Learning and development (L&D) leaders face a persistent challenge: Demonstrating clear business value in an era where budget scrutiny intensifies and organizational priorities shift rapidly. The performance indicators that L&D professionals often default to measuring completion rates and learner satisfaction, fail to resonate with business leaders who operate in a world focussed on performance, productivity and bottom-line results.
Grabbing stakeholder attention for the right reasons involves adopting business-focused key performance indicators (KPIs) that show how well-designed learning initiatives can contribute to measurable organizational outcomes. Donald Taylor’s 2025 L&D Global Sentiment Survey shows “consulting more deeply with the business, showing value and performance support” rising for the first time in years, flagging that value measurement is back on the agenda of L&D professionals.
For high-performing L&D teams, measuring, tracking, and delivering business value has always been a priority.
The L&D Value Spectrum
How L&D professionals perceive their value focuses attention, affects what teams see (and don’t see) around them and influences actions. When it comes to L&D value measurement, most L&D professionals operate from the learning value end of the L&D Value Spectrum:
Those who focus on learning value celebrate completion rates, cost savings and learner satisfaction. Systems are designed to measure and track those metrics. The old saying of what gets measured gets managed often ignores the fact that not everything is useful to either manage or measure. Prioritizing learning value indicators means teams are always on the back foot when proving business value.

#### Given entries

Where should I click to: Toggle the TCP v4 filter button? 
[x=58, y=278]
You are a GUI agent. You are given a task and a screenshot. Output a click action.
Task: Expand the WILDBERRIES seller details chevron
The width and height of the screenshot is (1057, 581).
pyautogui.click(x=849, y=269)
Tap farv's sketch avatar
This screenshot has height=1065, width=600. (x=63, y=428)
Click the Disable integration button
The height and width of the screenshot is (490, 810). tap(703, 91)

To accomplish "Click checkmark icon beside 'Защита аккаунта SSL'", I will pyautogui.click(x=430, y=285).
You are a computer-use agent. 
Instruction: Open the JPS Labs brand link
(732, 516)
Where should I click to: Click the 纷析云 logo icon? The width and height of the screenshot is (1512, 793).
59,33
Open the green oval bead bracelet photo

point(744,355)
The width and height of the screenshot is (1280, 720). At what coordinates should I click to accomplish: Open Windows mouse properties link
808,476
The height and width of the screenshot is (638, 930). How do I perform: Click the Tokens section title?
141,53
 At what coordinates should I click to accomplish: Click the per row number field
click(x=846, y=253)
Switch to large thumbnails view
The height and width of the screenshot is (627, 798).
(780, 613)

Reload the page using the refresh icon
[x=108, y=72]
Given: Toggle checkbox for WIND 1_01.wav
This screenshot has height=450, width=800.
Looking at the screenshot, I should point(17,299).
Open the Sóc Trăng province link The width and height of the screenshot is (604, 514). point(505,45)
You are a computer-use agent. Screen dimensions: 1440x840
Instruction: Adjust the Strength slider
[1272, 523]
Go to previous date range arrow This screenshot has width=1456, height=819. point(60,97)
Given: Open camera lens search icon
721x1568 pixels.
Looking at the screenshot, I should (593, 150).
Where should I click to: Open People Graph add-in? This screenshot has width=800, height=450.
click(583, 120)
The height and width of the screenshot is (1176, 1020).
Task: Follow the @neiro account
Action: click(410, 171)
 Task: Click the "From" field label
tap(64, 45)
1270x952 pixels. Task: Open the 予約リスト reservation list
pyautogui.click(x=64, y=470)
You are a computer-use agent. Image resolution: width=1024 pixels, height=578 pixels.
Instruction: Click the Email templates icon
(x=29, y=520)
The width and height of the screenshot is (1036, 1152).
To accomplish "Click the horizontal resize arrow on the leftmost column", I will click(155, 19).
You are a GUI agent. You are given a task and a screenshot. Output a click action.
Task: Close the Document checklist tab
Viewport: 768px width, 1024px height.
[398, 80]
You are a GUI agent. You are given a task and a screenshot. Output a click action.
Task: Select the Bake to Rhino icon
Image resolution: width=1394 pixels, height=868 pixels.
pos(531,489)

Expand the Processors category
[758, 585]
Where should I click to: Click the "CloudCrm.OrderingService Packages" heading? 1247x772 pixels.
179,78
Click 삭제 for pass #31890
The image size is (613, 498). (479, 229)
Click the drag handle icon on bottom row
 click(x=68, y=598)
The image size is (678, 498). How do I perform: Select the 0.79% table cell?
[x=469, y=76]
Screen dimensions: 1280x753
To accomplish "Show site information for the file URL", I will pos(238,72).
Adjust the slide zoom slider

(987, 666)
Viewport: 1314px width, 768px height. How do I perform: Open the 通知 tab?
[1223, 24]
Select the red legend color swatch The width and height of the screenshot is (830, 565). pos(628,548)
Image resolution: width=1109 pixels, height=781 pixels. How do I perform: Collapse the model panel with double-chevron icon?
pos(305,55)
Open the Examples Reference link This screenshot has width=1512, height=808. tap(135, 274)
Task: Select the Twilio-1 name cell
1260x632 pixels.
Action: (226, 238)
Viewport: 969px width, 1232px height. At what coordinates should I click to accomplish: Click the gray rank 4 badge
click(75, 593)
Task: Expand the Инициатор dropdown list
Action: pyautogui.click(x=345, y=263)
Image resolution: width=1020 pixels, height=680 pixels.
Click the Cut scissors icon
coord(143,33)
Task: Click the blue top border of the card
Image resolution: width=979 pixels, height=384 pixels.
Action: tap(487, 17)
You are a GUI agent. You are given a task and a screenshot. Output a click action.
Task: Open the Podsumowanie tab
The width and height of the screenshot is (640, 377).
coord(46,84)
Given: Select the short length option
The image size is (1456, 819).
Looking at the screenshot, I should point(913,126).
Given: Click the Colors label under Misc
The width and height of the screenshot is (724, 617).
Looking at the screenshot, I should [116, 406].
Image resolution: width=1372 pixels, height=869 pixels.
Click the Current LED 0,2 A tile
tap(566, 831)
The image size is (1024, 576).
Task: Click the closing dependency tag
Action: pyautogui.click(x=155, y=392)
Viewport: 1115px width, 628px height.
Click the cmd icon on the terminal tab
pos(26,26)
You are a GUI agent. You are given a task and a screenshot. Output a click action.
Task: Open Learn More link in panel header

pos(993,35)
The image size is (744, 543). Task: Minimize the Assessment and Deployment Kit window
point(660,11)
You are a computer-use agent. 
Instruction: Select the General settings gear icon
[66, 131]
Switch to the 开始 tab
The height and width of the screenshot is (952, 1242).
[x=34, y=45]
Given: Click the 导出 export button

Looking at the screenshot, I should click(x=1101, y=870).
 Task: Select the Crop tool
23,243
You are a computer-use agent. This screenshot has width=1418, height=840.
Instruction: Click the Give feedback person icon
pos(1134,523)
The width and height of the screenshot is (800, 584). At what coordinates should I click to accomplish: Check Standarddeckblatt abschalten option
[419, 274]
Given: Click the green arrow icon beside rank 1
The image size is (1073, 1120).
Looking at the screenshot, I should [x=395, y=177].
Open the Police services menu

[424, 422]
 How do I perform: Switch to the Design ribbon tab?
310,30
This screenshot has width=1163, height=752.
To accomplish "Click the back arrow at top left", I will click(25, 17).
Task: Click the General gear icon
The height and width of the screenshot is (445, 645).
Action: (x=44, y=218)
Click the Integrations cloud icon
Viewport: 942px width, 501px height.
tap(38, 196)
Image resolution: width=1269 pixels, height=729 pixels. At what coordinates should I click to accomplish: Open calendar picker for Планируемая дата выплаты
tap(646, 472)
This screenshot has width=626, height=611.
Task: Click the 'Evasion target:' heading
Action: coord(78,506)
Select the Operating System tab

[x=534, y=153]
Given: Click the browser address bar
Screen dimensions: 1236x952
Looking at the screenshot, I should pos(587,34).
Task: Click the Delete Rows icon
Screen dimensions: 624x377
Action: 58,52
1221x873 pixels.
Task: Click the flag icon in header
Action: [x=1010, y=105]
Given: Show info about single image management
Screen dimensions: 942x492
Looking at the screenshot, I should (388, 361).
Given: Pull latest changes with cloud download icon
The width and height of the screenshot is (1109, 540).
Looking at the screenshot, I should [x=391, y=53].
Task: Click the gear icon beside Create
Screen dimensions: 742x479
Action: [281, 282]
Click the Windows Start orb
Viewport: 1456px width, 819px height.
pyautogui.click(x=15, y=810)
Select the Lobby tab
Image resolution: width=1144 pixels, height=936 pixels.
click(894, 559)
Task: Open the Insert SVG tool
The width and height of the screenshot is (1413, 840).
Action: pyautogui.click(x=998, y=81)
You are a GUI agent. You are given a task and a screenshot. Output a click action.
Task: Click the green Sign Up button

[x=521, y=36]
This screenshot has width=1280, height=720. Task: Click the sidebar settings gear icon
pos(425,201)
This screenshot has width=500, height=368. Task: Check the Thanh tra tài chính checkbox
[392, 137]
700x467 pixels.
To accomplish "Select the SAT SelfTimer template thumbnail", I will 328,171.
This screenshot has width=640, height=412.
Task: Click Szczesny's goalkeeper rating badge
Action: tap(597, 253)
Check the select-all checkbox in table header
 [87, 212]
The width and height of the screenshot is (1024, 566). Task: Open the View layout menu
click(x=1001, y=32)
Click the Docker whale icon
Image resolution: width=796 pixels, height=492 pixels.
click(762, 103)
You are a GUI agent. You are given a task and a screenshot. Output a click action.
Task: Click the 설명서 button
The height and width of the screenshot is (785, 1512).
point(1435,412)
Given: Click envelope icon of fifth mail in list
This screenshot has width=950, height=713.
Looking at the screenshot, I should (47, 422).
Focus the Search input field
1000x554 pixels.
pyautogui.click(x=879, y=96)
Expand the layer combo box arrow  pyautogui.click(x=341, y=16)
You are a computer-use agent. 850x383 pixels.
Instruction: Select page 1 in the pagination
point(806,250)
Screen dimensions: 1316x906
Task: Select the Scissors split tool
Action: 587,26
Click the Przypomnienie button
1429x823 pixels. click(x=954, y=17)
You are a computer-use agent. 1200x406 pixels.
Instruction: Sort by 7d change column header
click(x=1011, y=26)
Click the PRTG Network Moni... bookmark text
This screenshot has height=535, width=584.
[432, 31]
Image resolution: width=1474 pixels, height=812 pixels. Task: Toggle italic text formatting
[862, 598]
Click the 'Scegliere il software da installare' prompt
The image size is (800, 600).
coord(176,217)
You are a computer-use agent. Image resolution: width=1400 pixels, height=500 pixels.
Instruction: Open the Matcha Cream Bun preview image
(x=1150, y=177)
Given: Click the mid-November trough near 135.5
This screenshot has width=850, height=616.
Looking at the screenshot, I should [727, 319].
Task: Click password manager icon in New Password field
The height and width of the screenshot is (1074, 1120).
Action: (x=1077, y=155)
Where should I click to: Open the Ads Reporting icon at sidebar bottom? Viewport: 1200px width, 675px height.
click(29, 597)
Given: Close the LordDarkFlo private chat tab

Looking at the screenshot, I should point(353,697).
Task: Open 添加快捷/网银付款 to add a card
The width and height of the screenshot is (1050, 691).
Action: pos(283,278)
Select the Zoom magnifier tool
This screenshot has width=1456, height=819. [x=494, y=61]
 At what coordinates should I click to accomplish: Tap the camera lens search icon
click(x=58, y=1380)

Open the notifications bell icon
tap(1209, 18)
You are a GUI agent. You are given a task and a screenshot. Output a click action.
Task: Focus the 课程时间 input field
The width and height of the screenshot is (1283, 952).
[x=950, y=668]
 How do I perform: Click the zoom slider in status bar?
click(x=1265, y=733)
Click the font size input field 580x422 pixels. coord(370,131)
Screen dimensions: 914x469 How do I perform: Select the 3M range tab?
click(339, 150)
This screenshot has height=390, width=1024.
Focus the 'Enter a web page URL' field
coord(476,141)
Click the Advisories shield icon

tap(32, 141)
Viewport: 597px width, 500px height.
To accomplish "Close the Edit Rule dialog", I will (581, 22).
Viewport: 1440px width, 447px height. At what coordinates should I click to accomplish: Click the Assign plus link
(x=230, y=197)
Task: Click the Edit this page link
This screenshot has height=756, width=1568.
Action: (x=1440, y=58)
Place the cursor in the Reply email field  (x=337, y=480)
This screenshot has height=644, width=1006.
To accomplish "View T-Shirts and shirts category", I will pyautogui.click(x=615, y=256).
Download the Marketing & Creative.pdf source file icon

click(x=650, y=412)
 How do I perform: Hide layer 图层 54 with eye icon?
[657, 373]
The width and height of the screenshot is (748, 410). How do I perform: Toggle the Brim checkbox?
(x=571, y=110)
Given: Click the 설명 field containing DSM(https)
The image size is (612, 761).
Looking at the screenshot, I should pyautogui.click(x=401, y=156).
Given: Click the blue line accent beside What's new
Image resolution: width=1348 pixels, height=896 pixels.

#### Task requirements
#1 In the piece on L&D value, which survey shows value measurement returning to the agenda of L&D professionals?
#2 Edit the piece on L&D value from "Grabbing stakeholder attention" to "been a priority.", putting "executive" in place of "stakeholder".

#### Final results
#1 Donald Taylor's 2025 L&D Global Sentiment Survey.

#2
Grabbing executive attention for the right reasons involves adopting business-focused key performance indicators (KPIs) that show how well-designed learning initiatives can contribute to measurable organizational outcomes. Donald Taylor’s 2025 L&D Global Sentiment Survey shows “consulting more deeply with the business, showing value and performance support” rising for the first time in years, flagging that value measurement is back on the agenda of L&D professionals.
For high-performing L&D teams, measuring, tracking, and delivering business value has always been a priority.